Im Wohnmobil durch Neuseeland

Neuseeland gilt zu Recht als eines der schönsten Länder unseres Globus. Ob Regenwald, Geysire, endloses Eis oder Korallenriffe – auf der Insel im Osten Australiens werden Besucher von dessen natürlicher Schönheit fast erschlagen. Zugleich zählt das Land zu einem der actionreichsten. Hier wurde Bungeejumping erfunden und Jahr für Jahr eröffnen neue Sprungstellen von höheren Brücken und steileren Klippen. Ein weiterer Aspekt, der Neuseeland bei Urlaubern so beliebt macht, ist das gute Wetter. Bei blauem Himmel und Sonnenschein können Besucher, sich am Strand entspannen oder auf den Wellen surfen. Um möglichst viel von dieser einzigartigen Insel zu sehen zu bekommen, lohnt es sich, ein Wohnmobil zu mieten.


Als Start für die Wohnmobilreise durch Neuseeland bietet sich Christchurch an, weil hier auch viele Flugzeuge landen. Über die Stadt fährt eine Gondel, von der man einen tollen Ausblick hat. Durch die schönsten Straßen Christchurch rollt eine historische Tram, die Besuchern, einen guten Einblick in das Stadtleben gibt. Abends verwandelt sich die Eisenbahn in ein Restaurant. Bei schwachem Kerzenlicht und der untergehenden Sonne können Touristen hier ein unvergessliches Mahl zu sich nehmen.

Der nächste Halt auf der Reise im Wohnmobil durch Neuseeland ist der Franz-Josef-Gletscher. Hier erblicken Reisende Schnee und Eis so weit das Auge reicht. Die gut trainierten Touristen können den anspruchsvollen Aufstieg zum Gipfel wagen.
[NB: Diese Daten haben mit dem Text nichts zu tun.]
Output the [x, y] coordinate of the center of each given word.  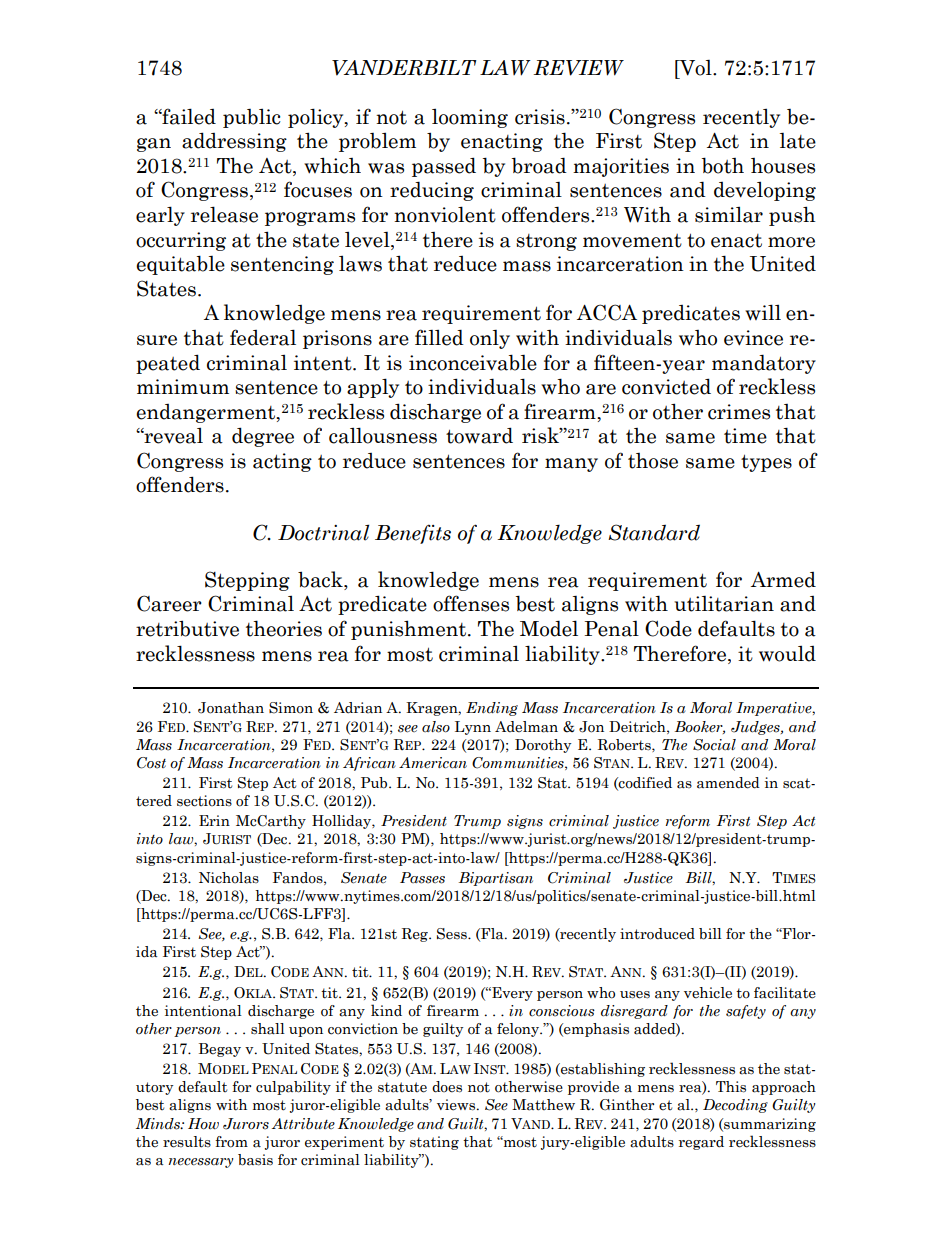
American [433, 763]
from [231, 1142]
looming [470, 118]
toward [479, 435]
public [252, 118]
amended [728, 783]
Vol [696, 68]
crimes [739, 412]
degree [263, 437]
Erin [214, 820]
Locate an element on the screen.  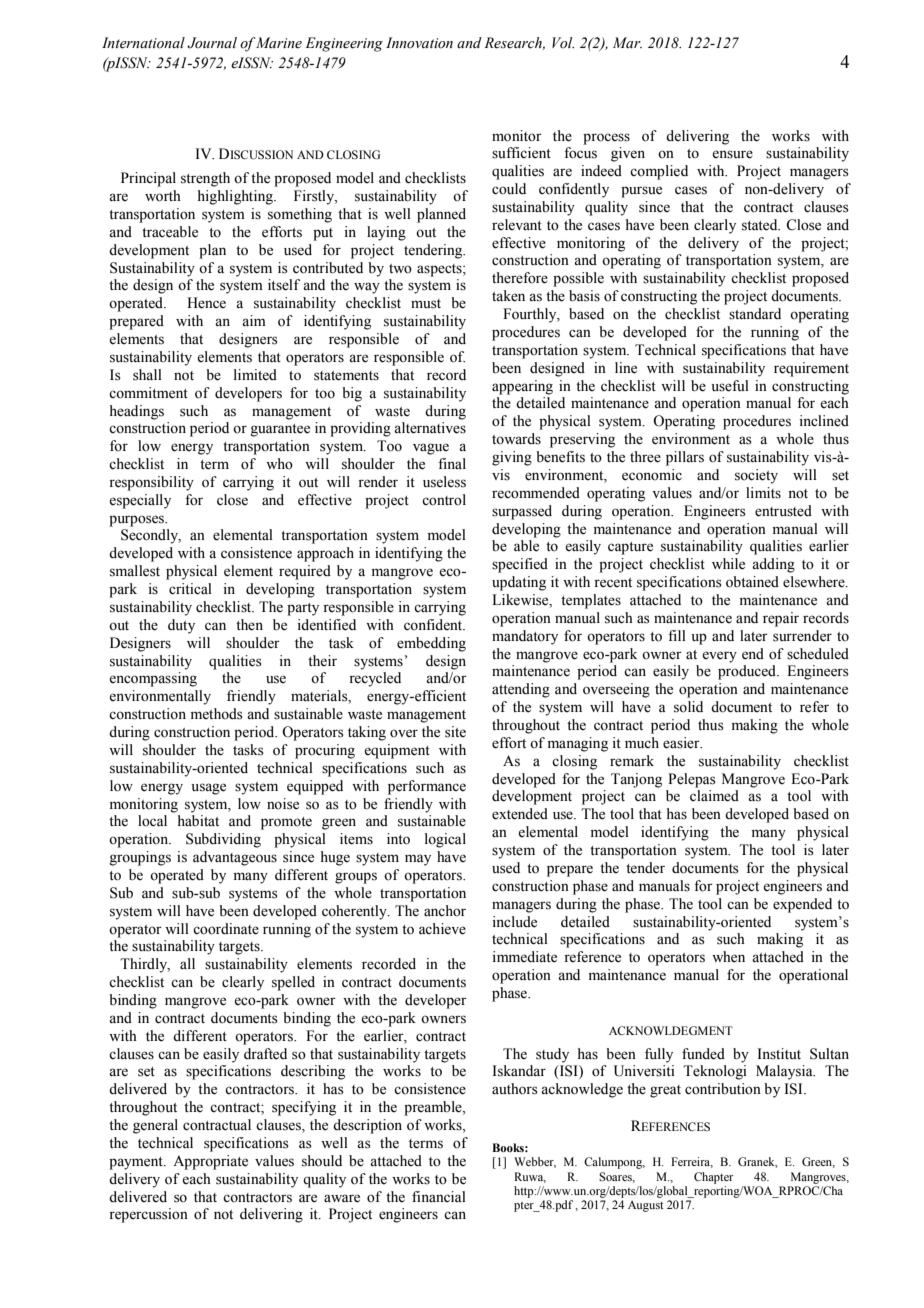
Hence is located at coordinates (206, 303).
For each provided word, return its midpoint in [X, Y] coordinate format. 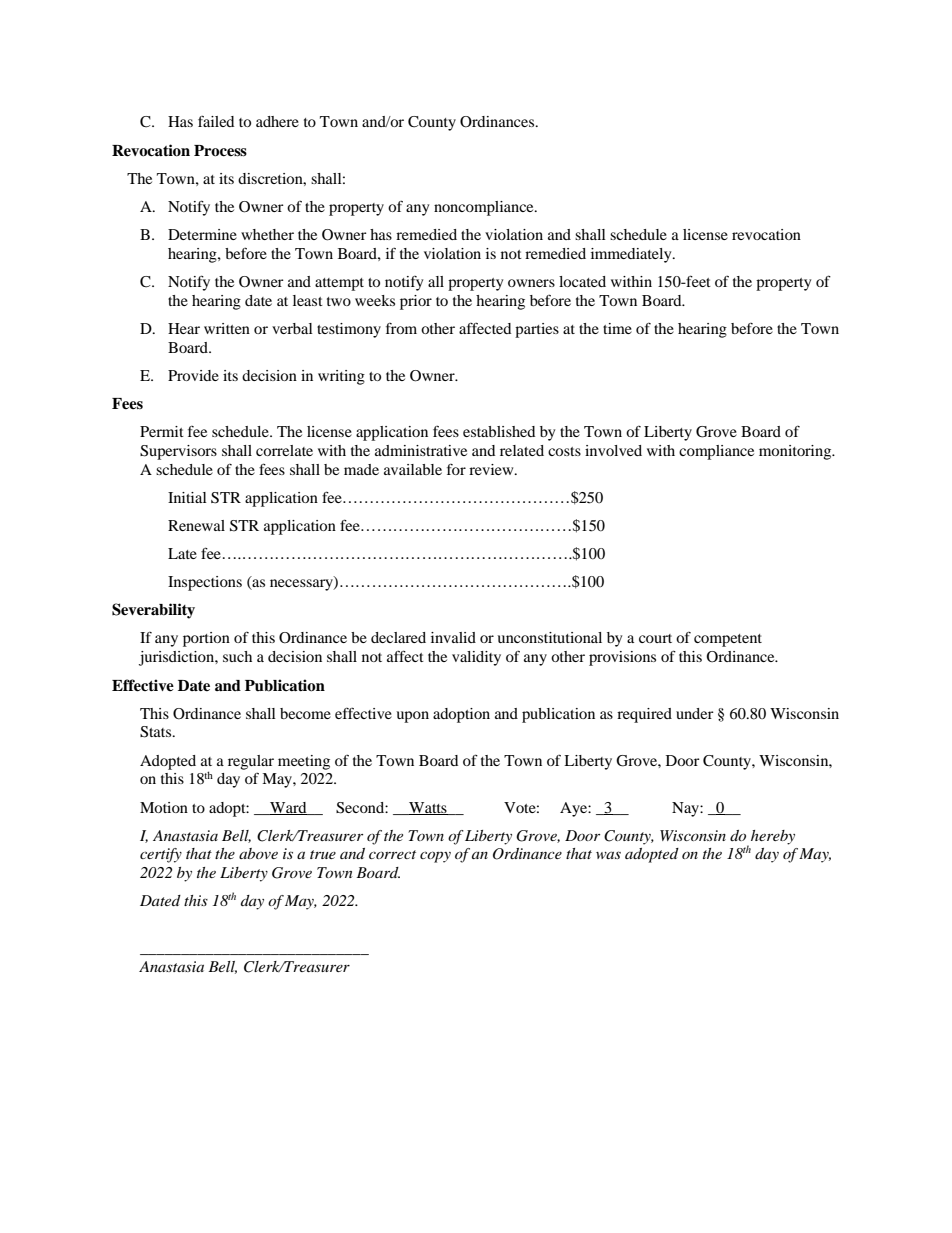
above [258, 853]
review [492, 469]
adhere [277, 121]
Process [220, 151]
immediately [632, 255]
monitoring [796, 452]
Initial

Dafür sollten sie sich jedoch Steigeisen und Seile zum Absichern mitnehmen. Für alle, die sich nicht so verausgaben wollen, gibt es einen flacheren Valley-Walk. Nachteil daran: Besucher erreichen nicht den Gipfel des Gletschers und müssen sich mit dem Ausblick von niedrigeren Hügeln zufrieden geben. Wer unbedingt die Berge aus der Luft sehen möchte, kann einen Helikopterflug buchen und langsam über die weiße Welt steigen.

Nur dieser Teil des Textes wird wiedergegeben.